Cluster Restore for Disaster

Restoring a Proxmox VE cluster is different from restoring a standalone node because cluster state is split between:

the cluster database (/var/lib/pve-cluster/config.db and related files)
the pmxcfs mount (/etc/pve, which is not a regular filesystem)
corosync configuration (/etc/corosync/**)

ProxSave includes dedicated safety handling for these parts to reduce the risk of overwriting critical cluster state on a running cluster.

How to run the cluster restore workflow

TUI (interactive screens):

proxsave --restore

CLI (text prompts):

proxsave --restore --cli

For deeper troubleshooting output:

proxsave --restore --cli --log-level debug

Critical safety rule: /etc/pve is never overwritten

/etc/pve is a pmxcfs FUSE mount backed by the cluster database. ProxSave intentionally never writes to /etc/pve during a restore to /.

If the backup contains /etc/pve data, ProxSave treats it as export-only and extracts it to an export directory (for example pve-config-export-YYYYMMDD-HHMMSS under your ProxSave base directory).

The “base directory” is BASE_DIR (when not explicitly set it typically defaults to /opt/proxsave).

SAFE vs RECOVERY (cluster database restore)

If the backup is marked as a cluster backup and your restore selection includes the pve_cluster category, ProxSave asks you to choose how to handle the cluster database:

SAFE (recommended for most situations)

SAFE does not overwrite /var/lib/pve-cluster/config.db.

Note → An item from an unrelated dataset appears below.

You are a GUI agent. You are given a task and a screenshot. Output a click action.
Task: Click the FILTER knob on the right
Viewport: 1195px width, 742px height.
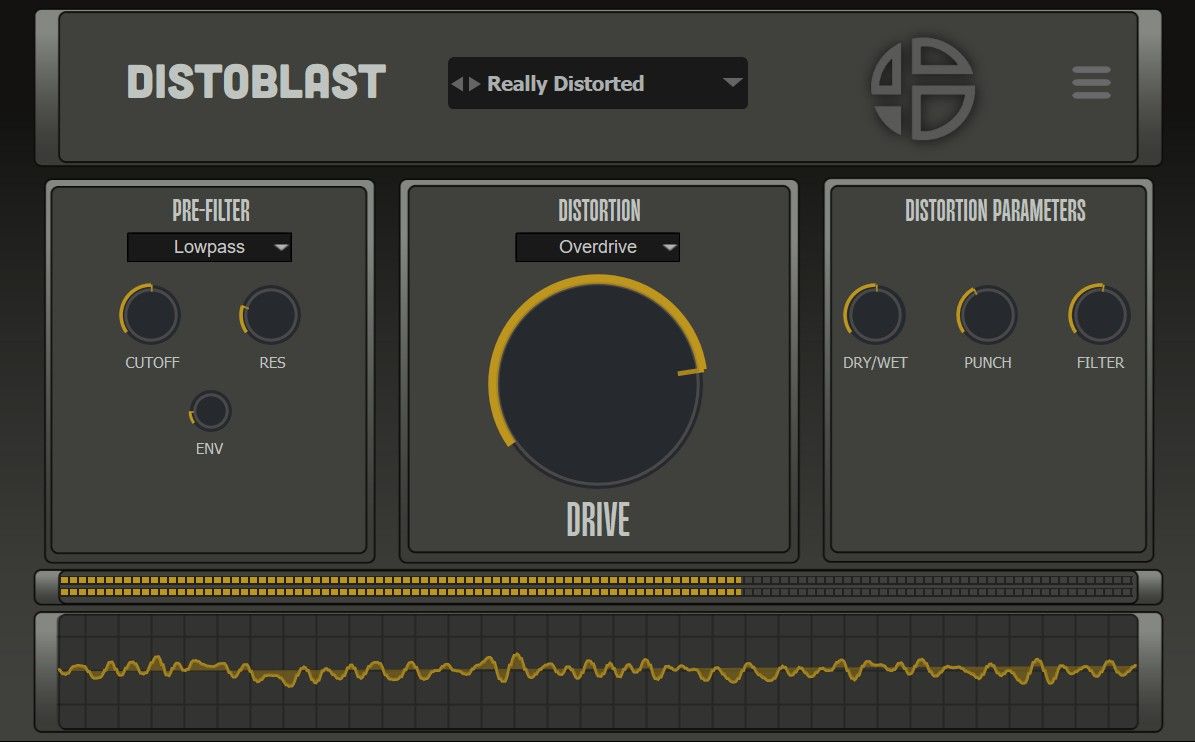coord(1099,315)
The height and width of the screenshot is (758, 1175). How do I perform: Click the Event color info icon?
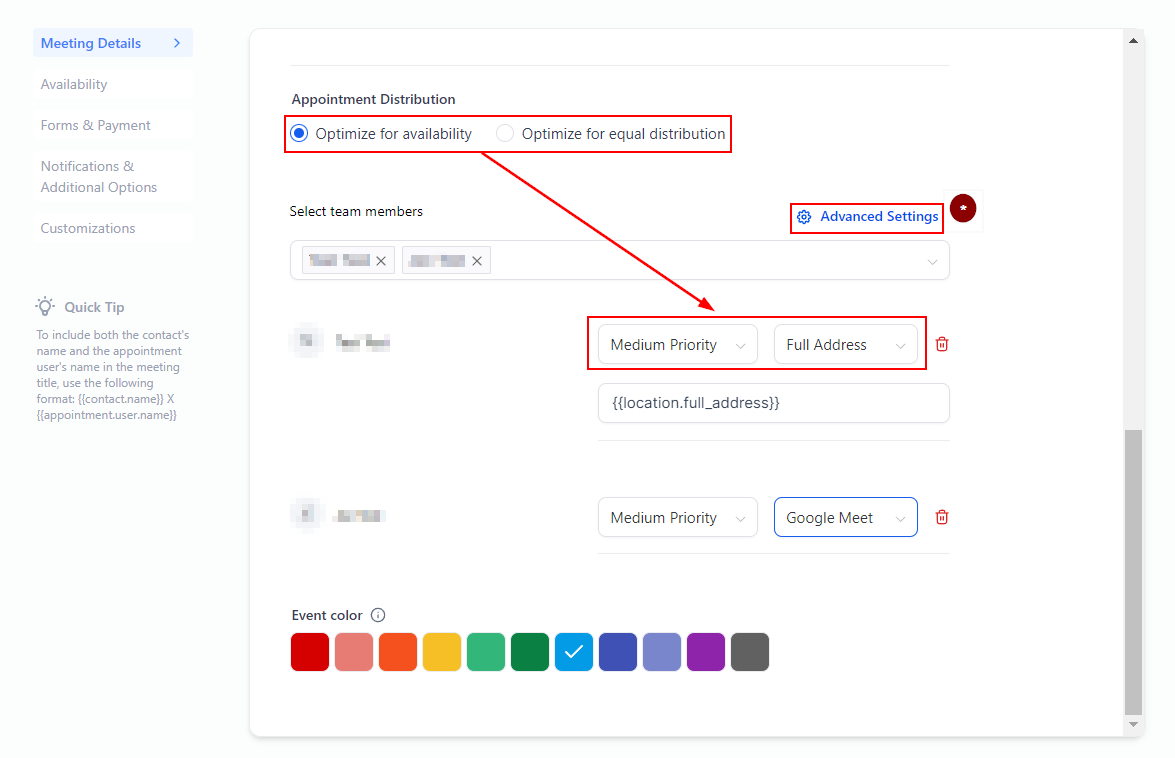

Instead, ProxSave exports cluster-related data (and any export-only /etc/pve data you selected) to the export directory, and can optionally help you apply parts of it via pvesh (for example VM/CT configs for the current node, storage.cfg, datacenter.cfg).

Note: the optional pvesh apply step targets the current node name (derived from the hostname) when importing VM/CT configs.

Use SAFE when:

the cluster is still healthy (or you are not sure)
you only need to recover configuration, not force a database replacement
you want to review exported config before applying anything

RECOVERY (disaster recovery only)

RECOVERY restores the full cluster database under /var/lib/pve-cluster/**.

Use RECOVERY only when:

the cluster is offline/isolated and you understand split-brain risks
there is no healthy node left to act as the source of truth

What ProxSave does in RECOVERY:

stops key PVE services (pve-cluster, pvedaemon, pveproxy, pvestatd)
attempts to unmount /etc/pve
restores the selected categories (including pve_cluster) back to /
restarts services after restore

What ProxSave restores (relevant categories)

ProxSave restore is category-based. For cluster disaster recovery, the most relevant categories are:

pve_cluster: cluster database and state under /var/lib/pve-cluster/** (SAFE or RECOVERY depending on your choice)
pve_config_export: export-only /etc/pve/** (never written to system paths)
corosync: /etc/corosync/**
network, ssh, services: OS-level reachability and service configuration (optional; depends on the restore mode you choose)
zfs: ZFS-related configuration under /etc/zfs/** (optional)

Multi-node guidance (operational notes)

ProxSave is not a cluster orchestrator. If you use RECOVERY on a node while other nodes still run with a different cluster database, you can create split-brain.

Recommended approach:

If other nodes are still healthy, prefer restoring a node by rejoining it to the cluster rather than replacing the DB.
If you must use RECOVERY, ensure other nodes are powered off or fully isolated from the corosync network before proceeding.

Post-restore checks

After a cluster-related restore, verify:

pvecm status
pvecm nodes
pvesm status
journalctl -u pve-cluster -n 100

Rollback and confirmation

ProxSave asks you to confirm by typing RESTORE before applying changes.
Before overwriting system-path categories, ProxSave creates a safety backup tarball under /tmp/proxsave/restore_backup_YYYYMMDD_HHMMSS.tar.gz (rollback hint is printed in the restore output).